The Korean Peninsula typically appears in the U.S. news cycle when North Korean dictator Kim Jong Un issues some blustery comment, or conducts nuclear or missile tests. Or, occasionally, if there is some movement (or not) on denuclearization talks with Washington.
But in recent months, both North and South Korea have been in the news for how they are managing the COVID-19 outbreak. The former touts that it has zero cases, while the latter initially struggled with its spiraling number of cases and then emerged as the model of pandemic crisis management. Both took the disease seriously and understood the potential for severe political and economic consequences, but the two countries’ approaches reveal a yawning gap in their leaders’ respective priorities. All this underscores the difficulty of closing the North-South divide and moving toward meaningful U.S. engagement with North Korean leader Kim Jong Un.
North Korea: Containing coronavirus
North Korea has claimed that there are no cases of coronavirus, touting its swift actions — closing its highly lucrative border with China, instituting quarantines for 10,000 people for a month in various provinces, shutting down tourism — and claiming to be virus-free. In its typical over-the-top language, the party daily exhorted that “work to completely lock down all routes through which the infectious disease can flow in — the border, sea, and air — should be continued with high intensity.”

◆ DATA LISTING ◆
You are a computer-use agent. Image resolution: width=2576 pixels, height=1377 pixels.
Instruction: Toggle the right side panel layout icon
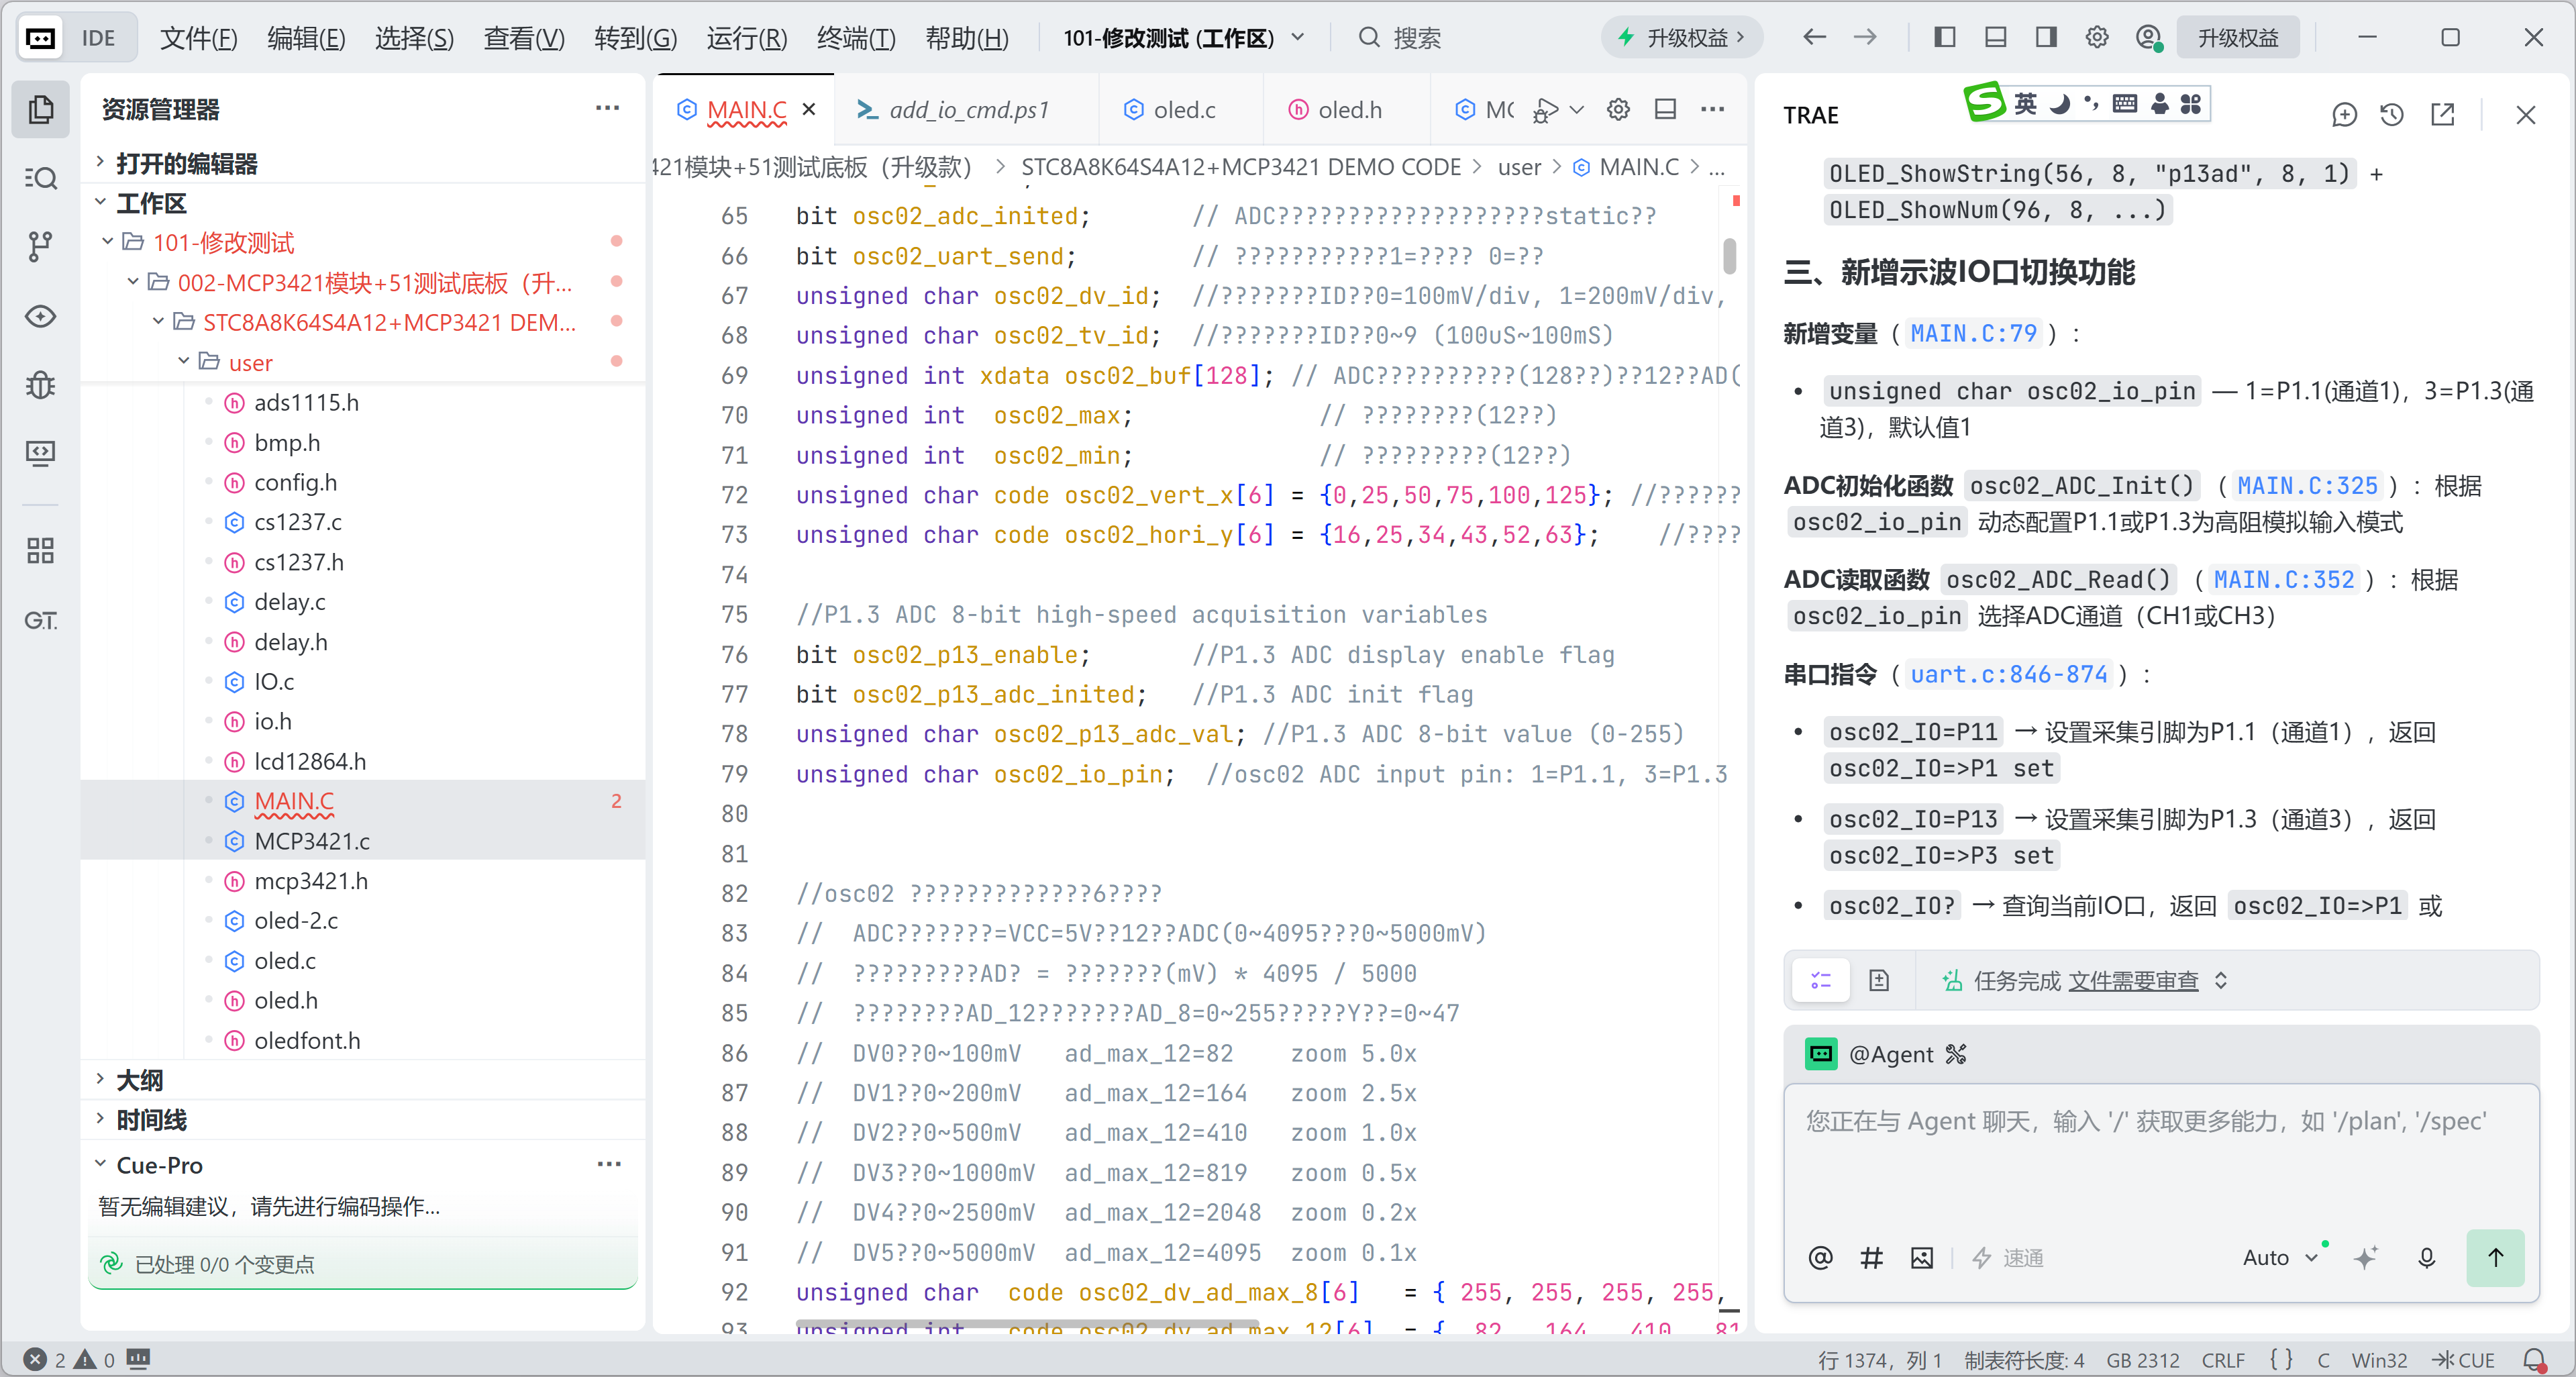(x=2046, y=38)
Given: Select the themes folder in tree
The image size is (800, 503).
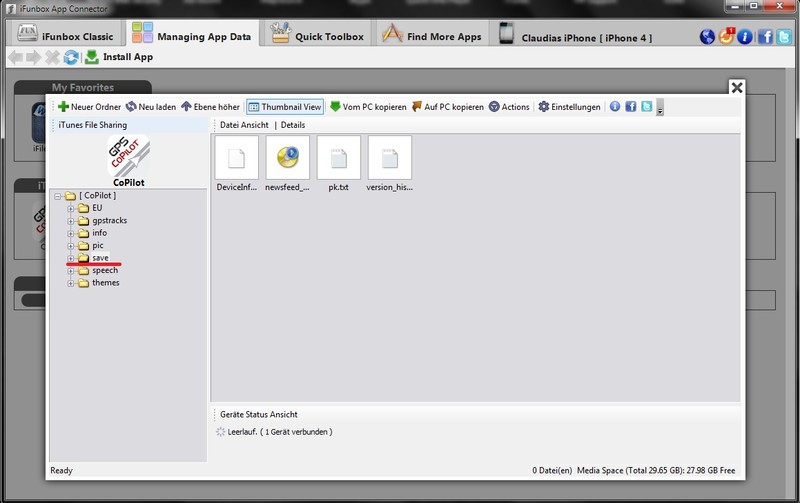Looking at the screenshot, I should click(105, 283).
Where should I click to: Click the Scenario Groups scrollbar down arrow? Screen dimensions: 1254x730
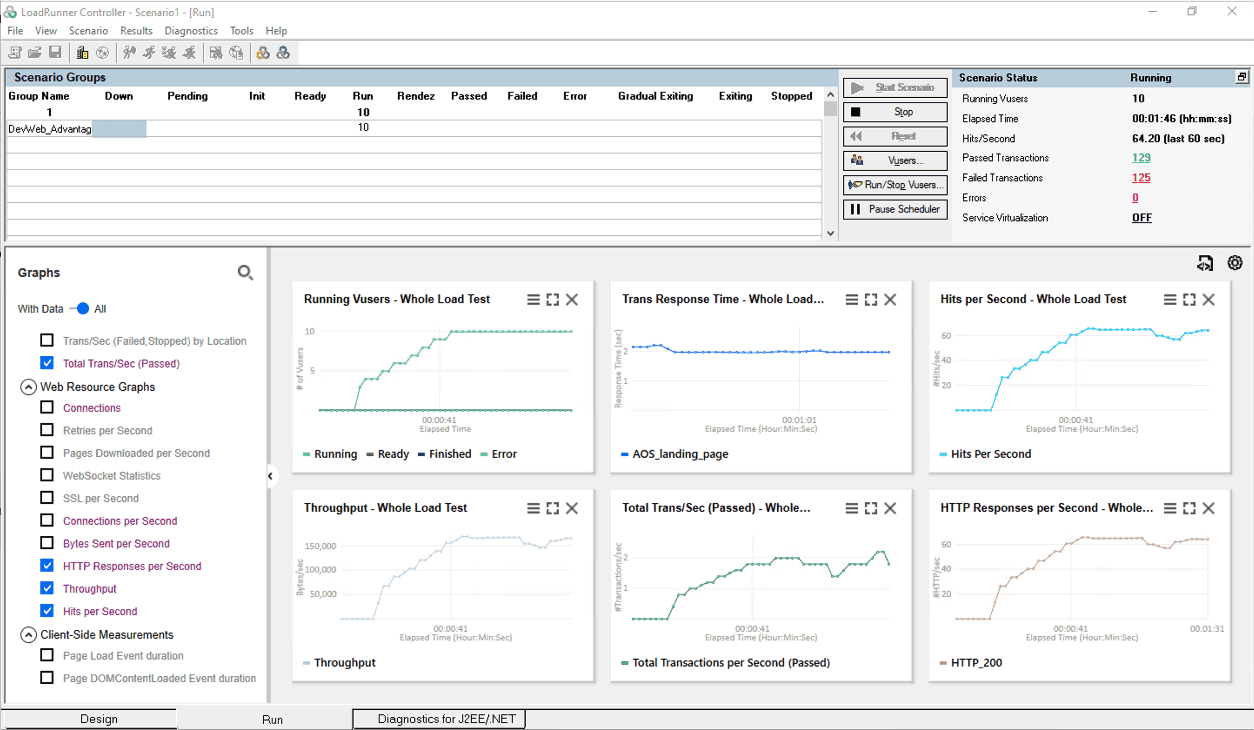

◆ PROBLEMS AND TASKS ◆
a) In the article on the two Koreas' responses to COVID-19, rewrite the paragraph beginning "North Korea has claimed that there are no cases" more concisely, retaining its main facts.
b) Return the passage of the article on the two Koreas' responses to COVID-19 starting with "The Korean Peninsula" and going on through "talks with Washington.".
c) Resume the article on the two Koreas' responses to COVID-19 from the point at which it stops.

◆ LIST OF ANSWERS ◆
a) North Korea claims to have no coronavirus cases. It credits its swift measures: closing its lucrative border with China, quarantining 10,000 people for a month in various provinces, and shutting down tourism. The party daily urged that the lockdown of every route of infection, whether by border, sea, or air, continue with high intensity.

b)
The Korean Peninsula typically appears in the U.S. news cycle when North Korean dictator Kim Jong Un issues some blustery comment, or conducts nuclear or missile tests. Or, occasionally, if there is some movement (or not) on denuclearization talks with Washington.

c)
The propaganda machinery kicked into high gear: Vans equipped with loudspeakers blasted messages about hygiene, photos of citizens wearing masks (some of which were photoshopped) were shown in regime media to highlight the government’s guidance, and workers wearing protective suits sprayed disinfectant in public places. Kim sought to demonstrate his strong leadership, convening a politburo meeting on the disease to warn of “serious consequences” if the virus spread through the country, and called for “unconditionally” obeying regime directives. As of early April, the government was remarkably insisting: “Not one single person has been infected.”
Despite the regime’s denials, North Korea almost certainly has cases of coronavirus, given its location between China, where the pandemic originated and where there have been over 82,000 confirmed cases (and from where a robust flow of traders and smugglers operate along the border with North Korea), and South Korea, with over 10,000 confirmed cases. Reports trickling out of North Korea suggest that coronavirus has affected its citizens. In late March, one regional press reported that over 100 North Korean troops — stationed near the border with China and who had COVID-19 symptoms — have died since February. The commander of U.S. forces in Korea, Robert Abrams, said he was “fairly certain” that the virus has affected North Koreans, indicating that the North’s military has “fundamentally been on lockdown for about 30 days.”
Pyongyang has kept its schools closed, suggesting that the regime is erring on the side of caution or covering up an outbreak. One defector told Reuters: “Hearing from my relatives there, one thing for sure is the situation is very serious.” Pyongyang also quietly requested aid from the World Health Organization and Doctors Without Borders, as well as from Russia and South Korean nongovernmental organizations, suggesting the government recognizes the need for assistance, given its underdeveloped public health infrastructure and the malnourished status of 40% of its population.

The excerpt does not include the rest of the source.